Texas Reads>> archiveGlenn Dromgoole
4.10.16 Doctor relates coming-of-age love story
Dallas ophthalmologist Dr. Rob Tenery has written Chasing the Ponytail ($15.95 paperback), a very readable story about his coming of age in the 1950s and early ’60s in Waxahachie as he pursued the love of his life, Janet Forrest, through high school and college.

Rob was almost sixteen when he laid eyes on Janet, just fourteen, at the country club swimming pool and was instantly smitten. He was about to be a high school junior, she a freshman. Their on-again, off-again courtship would eventually lead them to the altar six years later, but Rob found he had a lot of growing-up to do along the way.
The book is listed as non-fiction, though Tenery admits up front that “some of my recollections may be subject to interpretation and even embellishment.” So perhaps Chasing the Ponytail falls into that nebulous category of “creative non-fiction,” in which the writer — while sticking to the larger “truth” — might take a few liberties with the facts. And one would assume that he may have changed a few names to protect the guilty and keep from being sued.
In any case, Tenery doesn’t pull any punches as he relates mischievous episodes about growing up in what was then small-town Waxahachie. Fortunately, the statute of limitations has long since expired on his various juvenile shenanigans, which landed him in jail on at least one occasion and could easily have derailed his plans to become a doctor.

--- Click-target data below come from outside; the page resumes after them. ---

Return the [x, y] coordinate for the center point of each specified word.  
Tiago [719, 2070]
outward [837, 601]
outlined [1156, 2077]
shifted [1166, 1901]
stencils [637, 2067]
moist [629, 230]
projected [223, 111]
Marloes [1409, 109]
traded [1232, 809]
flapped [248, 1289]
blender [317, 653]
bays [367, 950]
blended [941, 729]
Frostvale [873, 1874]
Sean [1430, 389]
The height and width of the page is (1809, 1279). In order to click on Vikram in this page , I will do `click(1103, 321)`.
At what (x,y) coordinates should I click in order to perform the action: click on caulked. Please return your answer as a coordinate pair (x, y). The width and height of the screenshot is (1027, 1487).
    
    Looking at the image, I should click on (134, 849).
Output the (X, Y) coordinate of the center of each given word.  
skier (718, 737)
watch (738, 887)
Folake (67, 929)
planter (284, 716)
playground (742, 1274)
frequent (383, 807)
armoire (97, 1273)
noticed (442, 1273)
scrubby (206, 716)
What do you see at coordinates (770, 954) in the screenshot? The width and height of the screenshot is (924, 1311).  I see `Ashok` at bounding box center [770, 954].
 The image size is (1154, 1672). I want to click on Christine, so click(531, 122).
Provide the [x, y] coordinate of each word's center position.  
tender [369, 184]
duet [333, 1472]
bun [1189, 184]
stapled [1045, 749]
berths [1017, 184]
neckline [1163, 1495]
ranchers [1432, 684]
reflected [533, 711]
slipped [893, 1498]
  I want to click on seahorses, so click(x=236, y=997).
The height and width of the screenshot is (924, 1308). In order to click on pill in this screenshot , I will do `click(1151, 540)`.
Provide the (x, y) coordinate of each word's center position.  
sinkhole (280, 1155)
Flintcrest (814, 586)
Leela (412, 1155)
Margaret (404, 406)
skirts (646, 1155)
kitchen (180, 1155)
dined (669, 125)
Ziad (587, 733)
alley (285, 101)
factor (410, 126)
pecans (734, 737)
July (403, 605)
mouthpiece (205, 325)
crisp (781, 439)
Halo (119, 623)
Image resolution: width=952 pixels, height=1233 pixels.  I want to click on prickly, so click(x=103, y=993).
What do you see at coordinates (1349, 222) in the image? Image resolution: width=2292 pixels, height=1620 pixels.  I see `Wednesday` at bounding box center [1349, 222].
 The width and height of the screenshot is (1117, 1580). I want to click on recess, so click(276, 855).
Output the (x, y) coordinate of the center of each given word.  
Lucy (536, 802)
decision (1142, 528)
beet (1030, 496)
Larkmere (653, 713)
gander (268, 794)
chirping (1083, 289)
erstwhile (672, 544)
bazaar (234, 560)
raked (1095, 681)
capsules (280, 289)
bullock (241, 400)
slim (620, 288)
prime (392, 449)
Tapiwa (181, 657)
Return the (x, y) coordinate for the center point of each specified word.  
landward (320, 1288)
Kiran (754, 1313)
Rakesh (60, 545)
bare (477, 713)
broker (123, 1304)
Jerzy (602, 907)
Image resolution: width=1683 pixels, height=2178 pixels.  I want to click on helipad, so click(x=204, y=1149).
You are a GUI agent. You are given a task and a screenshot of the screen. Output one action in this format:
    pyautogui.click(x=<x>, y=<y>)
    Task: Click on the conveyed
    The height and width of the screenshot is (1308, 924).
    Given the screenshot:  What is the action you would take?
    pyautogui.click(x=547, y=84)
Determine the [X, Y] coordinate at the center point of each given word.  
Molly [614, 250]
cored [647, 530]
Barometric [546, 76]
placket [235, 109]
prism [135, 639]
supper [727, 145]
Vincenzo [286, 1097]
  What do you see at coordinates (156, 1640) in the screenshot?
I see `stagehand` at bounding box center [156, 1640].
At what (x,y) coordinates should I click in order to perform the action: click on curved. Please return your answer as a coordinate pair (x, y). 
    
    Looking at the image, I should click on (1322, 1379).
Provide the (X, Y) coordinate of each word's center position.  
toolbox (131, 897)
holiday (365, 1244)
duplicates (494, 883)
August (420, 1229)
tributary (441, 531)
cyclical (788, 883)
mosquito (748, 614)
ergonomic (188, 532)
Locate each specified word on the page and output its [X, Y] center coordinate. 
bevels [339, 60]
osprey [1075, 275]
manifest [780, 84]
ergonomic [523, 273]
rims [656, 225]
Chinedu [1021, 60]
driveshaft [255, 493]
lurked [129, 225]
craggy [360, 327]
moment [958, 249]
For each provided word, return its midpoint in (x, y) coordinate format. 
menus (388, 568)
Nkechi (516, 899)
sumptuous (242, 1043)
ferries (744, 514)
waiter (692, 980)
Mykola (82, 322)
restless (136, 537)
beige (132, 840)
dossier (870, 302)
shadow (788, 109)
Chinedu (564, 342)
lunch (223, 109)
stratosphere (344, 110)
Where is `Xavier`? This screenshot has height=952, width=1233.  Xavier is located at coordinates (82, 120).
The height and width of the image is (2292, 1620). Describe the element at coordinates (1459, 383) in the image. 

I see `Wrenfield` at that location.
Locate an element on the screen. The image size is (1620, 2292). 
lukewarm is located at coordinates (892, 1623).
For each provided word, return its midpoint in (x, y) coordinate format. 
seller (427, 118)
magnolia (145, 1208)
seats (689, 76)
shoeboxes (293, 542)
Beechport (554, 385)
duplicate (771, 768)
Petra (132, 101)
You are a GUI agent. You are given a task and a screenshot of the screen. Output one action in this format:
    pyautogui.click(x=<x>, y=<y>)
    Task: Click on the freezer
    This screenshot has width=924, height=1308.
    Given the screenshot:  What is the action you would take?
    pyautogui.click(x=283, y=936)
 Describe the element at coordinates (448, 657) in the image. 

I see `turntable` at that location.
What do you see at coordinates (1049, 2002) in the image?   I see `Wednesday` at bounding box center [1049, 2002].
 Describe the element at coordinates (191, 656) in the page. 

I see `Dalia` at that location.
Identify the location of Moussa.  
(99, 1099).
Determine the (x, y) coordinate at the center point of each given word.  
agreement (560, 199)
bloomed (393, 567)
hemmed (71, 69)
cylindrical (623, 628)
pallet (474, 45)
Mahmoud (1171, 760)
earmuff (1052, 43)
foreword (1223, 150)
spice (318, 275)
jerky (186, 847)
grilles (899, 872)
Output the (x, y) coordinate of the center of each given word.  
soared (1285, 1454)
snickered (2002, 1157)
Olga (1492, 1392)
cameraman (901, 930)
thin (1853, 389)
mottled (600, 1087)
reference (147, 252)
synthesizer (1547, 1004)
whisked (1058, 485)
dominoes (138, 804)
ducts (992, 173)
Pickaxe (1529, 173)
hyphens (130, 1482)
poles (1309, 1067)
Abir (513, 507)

In fact, during his sophomore year in college, his grades and behavior were such that the dean put him on strict academic and social probation. Rob’s dad — the town’s beloved Dr. Mayo Tenery — finally ran out of patience and issued him an ultimatum. Fortunately, Rob got his priorities in order, earned his degree (barely), was accepted into medical school, won the girl (they’ve been married fifty-two years), and has enjoyed a fruitful career in medicine, as his father and grandfather did before him.
Tenery wrote about the three generations of doctors in his family — and the changes in the medical profession — in another book, Dr. Mayo’s Boy: A Century of American Medicine, published in 2009. That same year the Texas Medical Association honored him with its Distinguished Service Award.

Second in series: Austin architect and author Minerva Koenig has followed up her debut novel Nine Days with a second murder mystery, South of Nowhere (MinotaurBooks, $24.99 hardcover). Both novels are set in Texas and feature Julia Kalas, a reformed criminal put in witness protection in a small town known as the Middle of Nowhere.
In South of Nowhere, Kalas has been forced to relocate and takes on a missing persons case on the Texas-Mexico border that promises a huge payday, but soon she is tangling with Mexican drug lords and is a suspect in a murder case.